Eighth Day supplied both of Blige’s tours, much to the satisfaction of Monroe. “I would say Eighth Day goes out of their way to send very talented crew people out to spoil you. Anything I needed, they made sure I got it, next-dayed or whatever they could do to make it work out in my benefit.”

While on this MJB tour, Monroe used an Avid board with a d&b J-Series System, his druthers are elsewhere. “If money were no object, I’d go with a full d&b J-rig with a Vi7000. I just think that combination works very well together.” He added “I haven’t used the new Yamaha, and I’d also like a chance to get on the SSL — I’ve heard it, but haven’t gotten on it yet. I’d rather know that it’s a decent P.A., the best combination, and does what it’s supposed to do; the same thing for consoles. I like analog, of course, but we’re in a digital world, so I’m going to go with what feels comfortable with me if I can, and if not, I’ll just make whatever is in front of me work. I want to make sure I get what the client is looking for out of whatever console I get.”

▶ [MATERIAL]
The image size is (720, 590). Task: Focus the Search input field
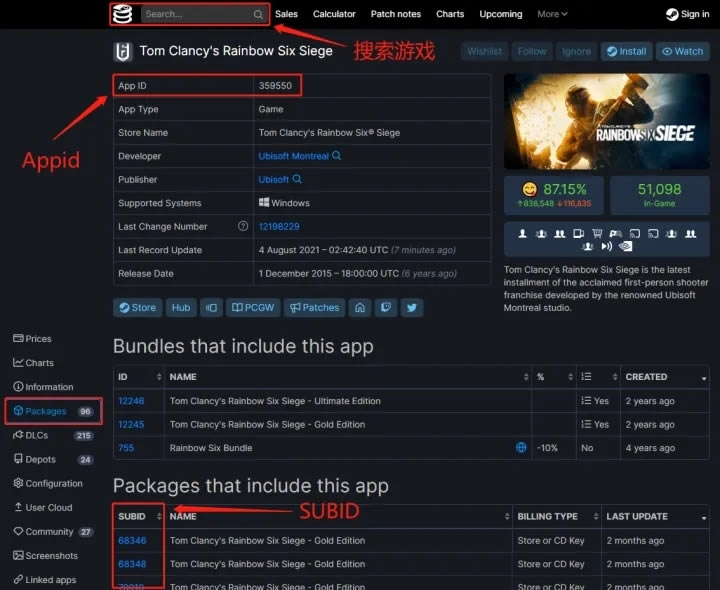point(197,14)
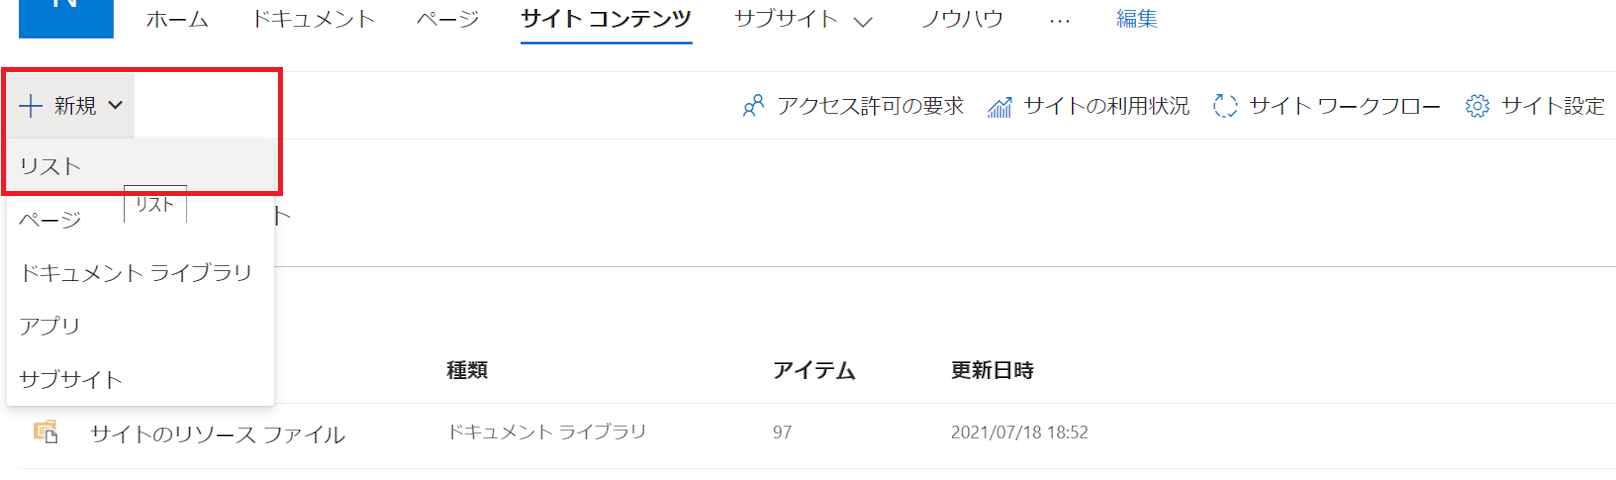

▶ [LIST OF TASKS]
1. In the passage about Monroe's audio gear on the Blige tours, what setup would he choose if money were no object?
2. Carry on the passage about Monroe's audio work on the Blige tours, starting after its final sentence.

▶ [ANSWERS TO THE TASKS]
1. A full d&b J-rig with a Vi7000.

2.
Eighth Day Sound supplemented house systems on this tour.

‡‡         Off to the Future

According to Monroe, the next big innovation in sound will likely be more speakers that take up less power and smaller consoles that you can roll off laptops. “On a major tour, consoles may become obsolete. No more tipping up XL4’s, hooking up all kinds of outboard gear, or even tipping any kind of console up.”

And in thinking of the future, Monroe says he would like to see more engineers working together. “If we talked more, and had some real meetings, we could figure out some great new innovations and technology that we all can agree upon. A soundman summit where we all could finally agree, put our egos behind us, look at each other and go yeah, that’s what we’d like to see.”

With the future in mind, Monroe went on to give some advice to those entering the biz. “Be humble. Don’t think your stuff don’t stink. Look over people’s shoulders to get as much of an education as you can by watching and observing. There are a few engineers that will share that info with you. Listen and be willing to learn. If you see a place to jump in, jump in, and be nice to everybody.”

Sounds good.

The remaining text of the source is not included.